**What the task requires**
Read the entries that follow and give each one again precisely.

*** Information provided Section Begins ***

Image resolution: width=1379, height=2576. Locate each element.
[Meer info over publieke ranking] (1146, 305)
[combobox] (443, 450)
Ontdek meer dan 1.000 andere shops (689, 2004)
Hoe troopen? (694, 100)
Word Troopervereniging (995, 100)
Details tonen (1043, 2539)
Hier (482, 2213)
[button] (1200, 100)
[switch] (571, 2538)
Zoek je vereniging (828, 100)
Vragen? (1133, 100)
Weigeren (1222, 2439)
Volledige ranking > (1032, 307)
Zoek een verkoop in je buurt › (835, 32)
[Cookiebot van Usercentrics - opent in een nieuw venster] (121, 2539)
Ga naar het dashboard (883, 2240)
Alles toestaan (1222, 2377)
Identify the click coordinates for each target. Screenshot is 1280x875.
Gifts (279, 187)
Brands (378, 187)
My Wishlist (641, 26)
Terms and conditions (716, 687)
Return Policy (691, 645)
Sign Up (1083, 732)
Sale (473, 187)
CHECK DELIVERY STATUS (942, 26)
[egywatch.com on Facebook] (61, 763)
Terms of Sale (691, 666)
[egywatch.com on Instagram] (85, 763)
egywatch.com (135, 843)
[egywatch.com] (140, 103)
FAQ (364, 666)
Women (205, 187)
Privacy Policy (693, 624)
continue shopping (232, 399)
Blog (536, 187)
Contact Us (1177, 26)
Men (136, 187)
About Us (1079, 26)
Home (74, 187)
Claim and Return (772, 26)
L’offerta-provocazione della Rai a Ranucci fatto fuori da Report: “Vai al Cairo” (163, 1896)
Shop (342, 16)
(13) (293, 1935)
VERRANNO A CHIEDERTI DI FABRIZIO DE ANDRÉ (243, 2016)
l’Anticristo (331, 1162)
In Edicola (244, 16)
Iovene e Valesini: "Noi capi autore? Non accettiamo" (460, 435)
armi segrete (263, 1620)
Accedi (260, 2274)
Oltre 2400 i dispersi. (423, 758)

*** Information provided Section Ends ***

**Written reply**
Image resolution: width=1379, height=2576. Locate each element.
[Meer info over publieke ranking] (1146, 305)
[combobox] (443, 450)
Ontdek meer dan 1.000 andere shops (689, 2004)
Hoe troopen? (694, 100)
Word Troopervereniging (995, 100)
Details tonen (1043, 2539)
Hier (482, 2213)
[button] (1200, 100)
[switch] (571, 2538)
Zoek je vereniging (828, 100)
Vragen? (1133, 100)
Weigeren (1222, 2439)
Volledige ranking > (1032, 307)
Zoek een verkoop in je buurt › (835, 32)
[Cookiebot van Usercentrics - opent in een nieuw venster] (121, 2539)
Ga naar het dashboard (883, 2240)
Alles toestaan (1222, 2377)
Identify the click coordinates for each target. Screenshot is 1280x875.
Gifts (279, 187)
Brands (378, 187)
My Wishlist (641, 26)
Terms and conditions (716, 687)
Return Policy (691, 645)
Sign Up (1083, 732)
Sale (473, 187)
CHECK DELIVERY STATUS (942, 26)
[egywatch.com on Facebook] (61, 763)
Terms of Sale (691, 666)
[egywatch.com on Instagram] (85, 763)
egywatch.com (135, 843)
[egywatch.com] (140, 103)
FAQ (364, 666)
Women (205, 187)
Privacy Policy (693, 624)
continue shopping (232, 399)
Blog (536, 187)
Contact Us (1177, 26)
Men (136, 187)
About Us (1079, 26)
Home (74, 187)
Claim and Return (772, 26)
L’offerta-provocazione della Rai a Ranucci fatto fuori da Report: “Vai al Cairo” (163, 1896)
Shop (342, 16)
(13) (293, 1935)
VERRANNO A CHIEDERTI DI FABRIZIO DE ANDRÉ (243, 2016)
l’Anticristo (331, 1162)
In Edicola (244, 16)
Iovene e Valesini: "Noi capi autore? Non accettiamo" (460, 435)
armi segrete (263, 1620)
Accedi (260, 2274)
Oltre 2400 i dispersi. (423, 758)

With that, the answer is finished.